We disagree. Character, in this election, is everything.
Character, personified from the get-go by George Washington’s voluntary relinquishment of power after two terms as America’s first president, is the set of virtues upon which all others depend. What is a promise to an ally or a warning to an adversary if it can’t be trusted?
It is America’s character — the Sunday-best version of it in our hearts or the ideal we’re still striving toward — that swells our chests at a Fourth of July parade, not tweaked trade deals rebranded as new, not games of chicken with China, not even a Supreme Court coup.
Trump’s deficiencies of decency are not a matter of style. These days, they are a matter of life and death.
Lack of character is what got us into this national nightmare that has killed 213,000 Americans, infected more than 7.6 million and put tens of millions out of work. And character is the only thing that will get us out.
I am no medical doctor but I don’t see how a lack of character gave us covid, which at that point had killed far fewer than 0.1% of all Americans. And the number included a dubious category called died with covid.
In vouching for Biden, the newspaper had to overlook the fact that he had to drop out of the 1988 presidential race because he plagiarized the biography of a British politician and was caught in webs and webs of lies.
We also knew at the time that his drug-addicted son had used his father’s position as vice president to collect bribes from foreigners.
The 2016 Democrat candidate, whom the paper also endorsed, had used a fake charity to collect donations from foreign oligarchs and governments. Only a decision by Jim Comey, the director of the FBI, not to recommend prosecution spared her. Donald Trump was most correct in saying that if he were president, she would be in jail for her felonies.
Real ones, not the New York City ones.
I get that editorial boards like to pretend that they are leading the rubes to the promised land, but when was the last time the New York Times, the Washington Post or the Los Angeles Times endorsed a Republican for president? Sure, they praise Reagan now that he’s dead and out of office, but why did they tell us Carter and then Mondale were better?

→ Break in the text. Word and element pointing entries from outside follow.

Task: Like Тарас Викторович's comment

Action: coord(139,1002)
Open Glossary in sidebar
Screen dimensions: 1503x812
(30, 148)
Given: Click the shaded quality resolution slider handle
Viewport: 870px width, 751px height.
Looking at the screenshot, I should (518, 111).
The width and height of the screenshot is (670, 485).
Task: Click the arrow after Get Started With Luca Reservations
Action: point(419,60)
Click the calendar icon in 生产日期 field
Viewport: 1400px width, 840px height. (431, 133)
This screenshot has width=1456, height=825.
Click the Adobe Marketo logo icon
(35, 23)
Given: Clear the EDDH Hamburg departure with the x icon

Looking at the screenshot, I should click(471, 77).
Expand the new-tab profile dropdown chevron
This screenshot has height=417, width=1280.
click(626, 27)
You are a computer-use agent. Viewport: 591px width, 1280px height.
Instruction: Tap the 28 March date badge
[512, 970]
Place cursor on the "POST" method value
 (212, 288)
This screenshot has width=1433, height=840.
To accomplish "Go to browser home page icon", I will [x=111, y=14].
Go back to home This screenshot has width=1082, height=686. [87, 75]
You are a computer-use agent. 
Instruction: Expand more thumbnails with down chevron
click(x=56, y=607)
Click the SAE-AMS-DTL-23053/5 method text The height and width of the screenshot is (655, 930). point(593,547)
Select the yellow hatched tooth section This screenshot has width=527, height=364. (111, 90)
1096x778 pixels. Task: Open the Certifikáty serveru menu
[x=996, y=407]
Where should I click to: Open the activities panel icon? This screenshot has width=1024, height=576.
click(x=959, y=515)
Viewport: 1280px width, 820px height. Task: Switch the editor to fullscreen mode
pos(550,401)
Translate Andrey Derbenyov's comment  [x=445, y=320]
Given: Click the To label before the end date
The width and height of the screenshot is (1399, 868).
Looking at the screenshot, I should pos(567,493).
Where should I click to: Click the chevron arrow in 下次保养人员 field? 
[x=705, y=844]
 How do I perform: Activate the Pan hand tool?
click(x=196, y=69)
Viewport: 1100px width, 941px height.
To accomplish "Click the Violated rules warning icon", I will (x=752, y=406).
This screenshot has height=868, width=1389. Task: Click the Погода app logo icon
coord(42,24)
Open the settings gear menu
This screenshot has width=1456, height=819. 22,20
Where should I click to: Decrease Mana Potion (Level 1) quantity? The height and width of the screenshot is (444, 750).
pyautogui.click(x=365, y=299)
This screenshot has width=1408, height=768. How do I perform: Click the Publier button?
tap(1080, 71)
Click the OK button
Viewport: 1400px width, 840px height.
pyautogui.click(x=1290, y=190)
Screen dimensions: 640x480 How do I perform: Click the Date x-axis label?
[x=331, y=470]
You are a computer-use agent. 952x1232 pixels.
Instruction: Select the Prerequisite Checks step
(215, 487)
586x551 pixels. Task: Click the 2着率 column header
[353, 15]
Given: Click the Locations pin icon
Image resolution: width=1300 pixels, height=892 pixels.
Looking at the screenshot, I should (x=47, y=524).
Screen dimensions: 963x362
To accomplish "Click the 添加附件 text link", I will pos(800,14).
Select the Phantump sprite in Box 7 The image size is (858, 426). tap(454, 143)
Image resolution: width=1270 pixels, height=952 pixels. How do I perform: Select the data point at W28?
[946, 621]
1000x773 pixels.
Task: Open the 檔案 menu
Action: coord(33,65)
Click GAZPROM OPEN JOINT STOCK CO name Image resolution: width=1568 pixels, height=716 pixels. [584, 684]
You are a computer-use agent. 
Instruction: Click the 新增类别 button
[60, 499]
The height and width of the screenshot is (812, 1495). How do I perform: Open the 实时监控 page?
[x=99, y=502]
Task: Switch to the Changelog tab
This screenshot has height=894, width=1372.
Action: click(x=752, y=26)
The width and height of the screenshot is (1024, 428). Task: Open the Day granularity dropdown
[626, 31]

15 years ago, the Houston Chronicle reported, “The Houston Chronicle’s circulation declined 13.2% daily and 7.8% on Sundays, the Audit Bureau of Circulation reported Monday, as a difficult economy and higher subscription costs pushed down the number of newspapers sold.
“The Chronicle remained the seventh-largest metropolitan newspaper in the United States.
“The Chronicle’s daily circulation was 427,223 in the six-month reporting period that ended March 31, while Sunday circulation was 583,364.”
That came after the newspaper broke tradition and endorsed a Democrat for president — which it has done ever since.
Circulation has dropped by two-thirds since then. According to Wikipedia, the paper is down to 142,785 subscribers.
The editorial writers get to brag about making a conservative paper liberal while the printers, ad salesmen and circulation department staff face layoffs as conservative readers flee.
That’s just one of the many — too many — newspapers in red states that ignore their readers and wonder why subscriptions are collapsing. Endorsing Donald Trump would tell former readers that the days whine and propaganda may be coming to an end.
Wow, the internet has taken 50% of our readers. I know let's alienate another 50%.
Oh don't be stupid let's hide behind those chainsaws.
I started reading the Cleveland Plain Dealer every morning around 1958, then moved around from DC to CA still reading papers dailly. When I moved to Philadelphia for family reasons 6 yrs ago, I subscribed to the Phila Inq and after a few months, cancelled it. All it is in my opinion is anti white and anti Trump, in fact there are several articles every day dissing Trump along with photos and more opinion articles stating blatantly untrue statements. My neighbors just cancelled their subscription. So called newspapers are no better than tabloids these days except for Epoch Times and Wall St Journal, that I know of. I don't get my news from TV but try to sift through the many pieces on the internet and scan thru some of the news stations and then use common sense. What else can we do?